The Food and Drug Administration has reprimanded at least 28 companies
this year, saying they failed to prove sufficient testing of ingredients
used in over-the-counter drugs and consumer products for the toxins
ethylene glycol (EG) and diethylene glycol (DEG), according to a Reuters
analysis of agency import alerts and warning letters to manufacturers.
The manufacturers include U.S.-based companies and exporters from India,
South Korea, Switzerland, Canada and Egypt.
The FDA has flagged more manufacturers for failing to test raw materials
susceptible to EG and DEG contamination in 2023 than in the previous
five years combined, the Reuters analysis found.
The FDA told Reuters it has no indication products contaminated with DEG
and EG have entered the U.S. supply chain, and that the number of
warning letters issued in a given period "is not a comprehensive marker
of our oversight."
Peter Lindsay, a lawyer at Paul Hastings in Washington, D.C. who
specializes in FDA regulation and compliance, said to better spot
contamination the agency was now requiring manufacturers to check
individual containers of ingredients rather than just sampling raw
materials.
"They're upping the bar a little bit and trying to get industry to
understand and recognize some of the risks in these areas," he said.
Cough syrups made in India and Indonesia have been linked to deaths of
more than 300 children globally. The medicines were found to contain
high levels of DEG and EG, leading to acute kidney injury and death.
The poisonings have sparked criminal probes, lawsuits and a surge in
regulatory scrutiny worldwide.
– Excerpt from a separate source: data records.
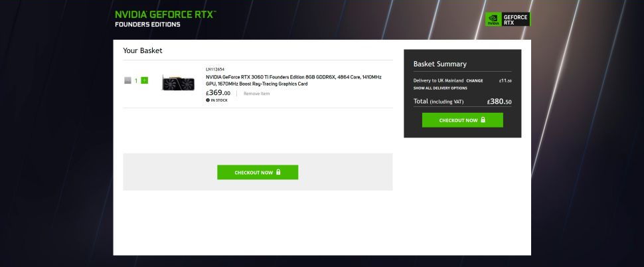The image size is (644, 267).
Task: Click the quantity value 1
Action: pyautogui.click(x=136, y=80)
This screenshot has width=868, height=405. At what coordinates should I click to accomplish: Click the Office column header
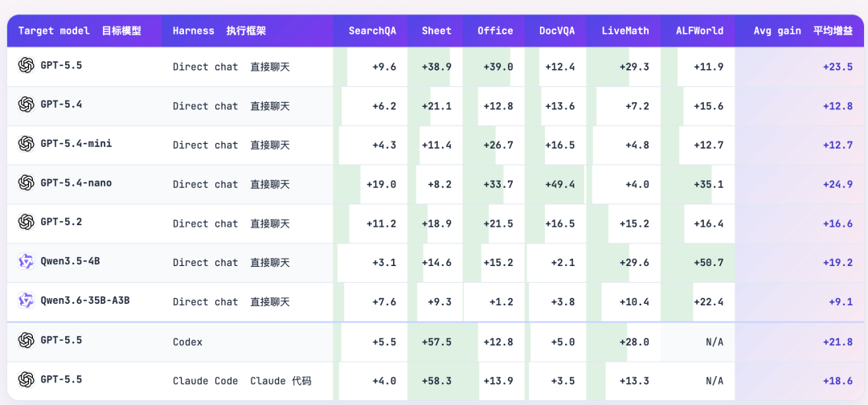[x=495, y=31]
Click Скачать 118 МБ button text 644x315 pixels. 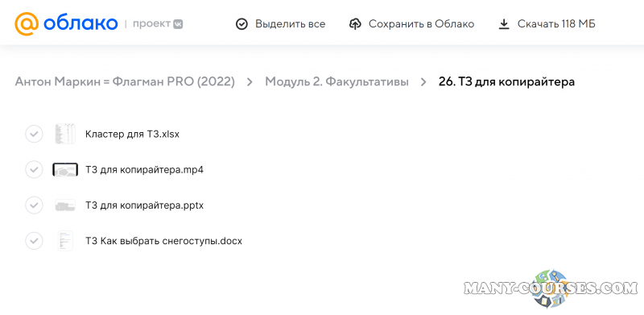556,24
Reuters reported earlier this month that
some Indian drugmakers involved could not prove they had purchased
pharmaceutical grade ingredients or tested their medicines for the
toxins.
In the United States, more than 100 people, most of them children, died
in the 1930s from DEG poisoning, prompting laws that greatly enhanced
the FDA's regulatory power over drugs.
Yet the agency did not establish explicit rules to test high-risk
ingredients like propylene glycol (PG) and sorbitol solution for EG and
DEG until May 2023.
Previous guidance from 2007 recommended certain tests be performed on
glycerin, another common ingredient in over-the-counter drugs and
consumer goods, to prevent distribution of DEG-contaminated products. It
now requires the same scrutiny of PG and other high-risk components for
DEG and EG.
IMPORT ALERTS
The FDA warning letters give manufacturers an opportunity to fix quality
control problems or face penalties.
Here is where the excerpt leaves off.